El euro tiene ya seis anos. Es tiempo de analizar su comportamiento y si ha cumplido con las expectativas que acompañaron su nacimiento. Esas expectativas no fueron modestas. Al reducir los costos de las transacciones y las incertidumbres cambiarias, se esperaba que la moneda única europea condujera a mercados financieros y de bienes plenamente integrados. Esto a su vez, traería mayores ganancias del intercambio comercial, una competencia más vigorosa, mayores flujos transfronterizos de capital, menores costos de financiamiento, y más oportunidades para compartir riesgos, lo cual se esperaba que aumentaría a final de cuentas la inversión y la productividad.

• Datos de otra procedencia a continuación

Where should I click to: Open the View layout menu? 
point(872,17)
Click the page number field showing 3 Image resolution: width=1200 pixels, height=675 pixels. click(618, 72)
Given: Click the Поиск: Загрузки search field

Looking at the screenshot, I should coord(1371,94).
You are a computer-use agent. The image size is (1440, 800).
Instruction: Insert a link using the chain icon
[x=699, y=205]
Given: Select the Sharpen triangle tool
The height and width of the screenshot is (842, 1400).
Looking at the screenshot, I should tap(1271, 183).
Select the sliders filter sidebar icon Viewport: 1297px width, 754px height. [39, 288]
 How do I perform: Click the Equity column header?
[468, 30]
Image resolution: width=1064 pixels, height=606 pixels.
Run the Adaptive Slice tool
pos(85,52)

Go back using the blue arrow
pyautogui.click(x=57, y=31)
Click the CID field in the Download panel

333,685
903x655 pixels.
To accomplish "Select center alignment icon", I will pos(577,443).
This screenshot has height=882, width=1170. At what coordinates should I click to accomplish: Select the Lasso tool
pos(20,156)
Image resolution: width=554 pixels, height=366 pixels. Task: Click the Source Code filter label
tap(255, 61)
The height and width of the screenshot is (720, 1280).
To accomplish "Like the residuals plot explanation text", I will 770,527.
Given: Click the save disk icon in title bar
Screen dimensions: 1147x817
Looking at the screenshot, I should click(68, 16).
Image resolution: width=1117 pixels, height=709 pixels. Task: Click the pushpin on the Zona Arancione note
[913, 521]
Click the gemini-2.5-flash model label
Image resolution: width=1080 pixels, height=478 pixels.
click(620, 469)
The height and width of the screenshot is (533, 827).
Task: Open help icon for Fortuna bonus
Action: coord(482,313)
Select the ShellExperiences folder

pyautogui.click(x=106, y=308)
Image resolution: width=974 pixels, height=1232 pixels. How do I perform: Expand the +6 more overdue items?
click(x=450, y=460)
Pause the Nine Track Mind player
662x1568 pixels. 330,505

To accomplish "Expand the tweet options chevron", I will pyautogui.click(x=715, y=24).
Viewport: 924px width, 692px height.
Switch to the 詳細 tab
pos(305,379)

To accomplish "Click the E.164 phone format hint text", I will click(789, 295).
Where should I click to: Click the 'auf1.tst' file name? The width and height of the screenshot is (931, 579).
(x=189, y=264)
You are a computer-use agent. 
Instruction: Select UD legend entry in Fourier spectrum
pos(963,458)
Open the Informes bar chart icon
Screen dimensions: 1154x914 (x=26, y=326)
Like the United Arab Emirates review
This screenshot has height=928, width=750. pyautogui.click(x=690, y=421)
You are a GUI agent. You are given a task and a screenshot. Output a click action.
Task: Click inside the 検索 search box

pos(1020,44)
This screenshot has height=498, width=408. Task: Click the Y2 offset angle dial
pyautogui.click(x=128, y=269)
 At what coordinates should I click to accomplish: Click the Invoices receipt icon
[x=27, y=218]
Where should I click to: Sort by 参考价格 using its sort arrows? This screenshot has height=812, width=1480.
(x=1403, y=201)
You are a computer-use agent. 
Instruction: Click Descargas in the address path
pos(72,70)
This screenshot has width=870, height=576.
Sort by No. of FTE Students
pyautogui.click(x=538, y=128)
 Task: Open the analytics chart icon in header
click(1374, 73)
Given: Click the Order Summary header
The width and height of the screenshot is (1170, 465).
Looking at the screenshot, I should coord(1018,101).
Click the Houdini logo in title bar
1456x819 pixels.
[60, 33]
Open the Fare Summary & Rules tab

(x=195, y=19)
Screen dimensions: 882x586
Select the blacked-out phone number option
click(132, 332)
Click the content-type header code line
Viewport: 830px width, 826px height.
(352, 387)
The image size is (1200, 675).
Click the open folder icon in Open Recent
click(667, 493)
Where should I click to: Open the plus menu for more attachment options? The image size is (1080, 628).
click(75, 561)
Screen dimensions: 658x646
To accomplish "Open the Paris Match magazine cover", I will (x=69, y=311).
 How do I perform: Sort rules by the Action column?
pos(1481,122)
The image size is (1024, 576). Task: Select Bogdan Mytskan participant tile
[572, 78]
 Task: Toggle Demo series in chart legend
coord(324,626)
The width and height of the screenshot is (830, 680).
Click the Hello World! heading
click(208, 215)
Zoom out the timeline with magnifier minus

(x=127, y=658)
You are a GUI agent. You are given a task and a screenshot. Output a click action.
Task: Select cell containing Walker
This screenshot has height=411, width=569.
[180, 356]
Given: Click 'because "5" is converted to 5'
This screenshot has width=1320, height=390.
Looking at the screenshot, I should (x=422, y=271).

La realidad ha decepcionado. Comparado con los cinco años previos al lanzamiento del euro en 1999, el crecimiento de la productividad desde entonces ha disminuido en Italia, Alemania, España y los Países Bajos, mientras que en el mismo periodo se ha acelerado o ha permanecido constante en Dinamarca, Suecia y el Reino Unido, los miembros de la Unión Europea que permanecen fuera del euro. De hecho, a excepción de Francia, el euro no parece haber sido una bendición para los países que lo adoptaron.

¿Por qué esta decepción? ¿Acaso los beneficios esperados de la nueva moneda no han logrado materializarse? Diversos estudios económicos recientes han abordado esta pregunta a la luz de diferentes indicadores.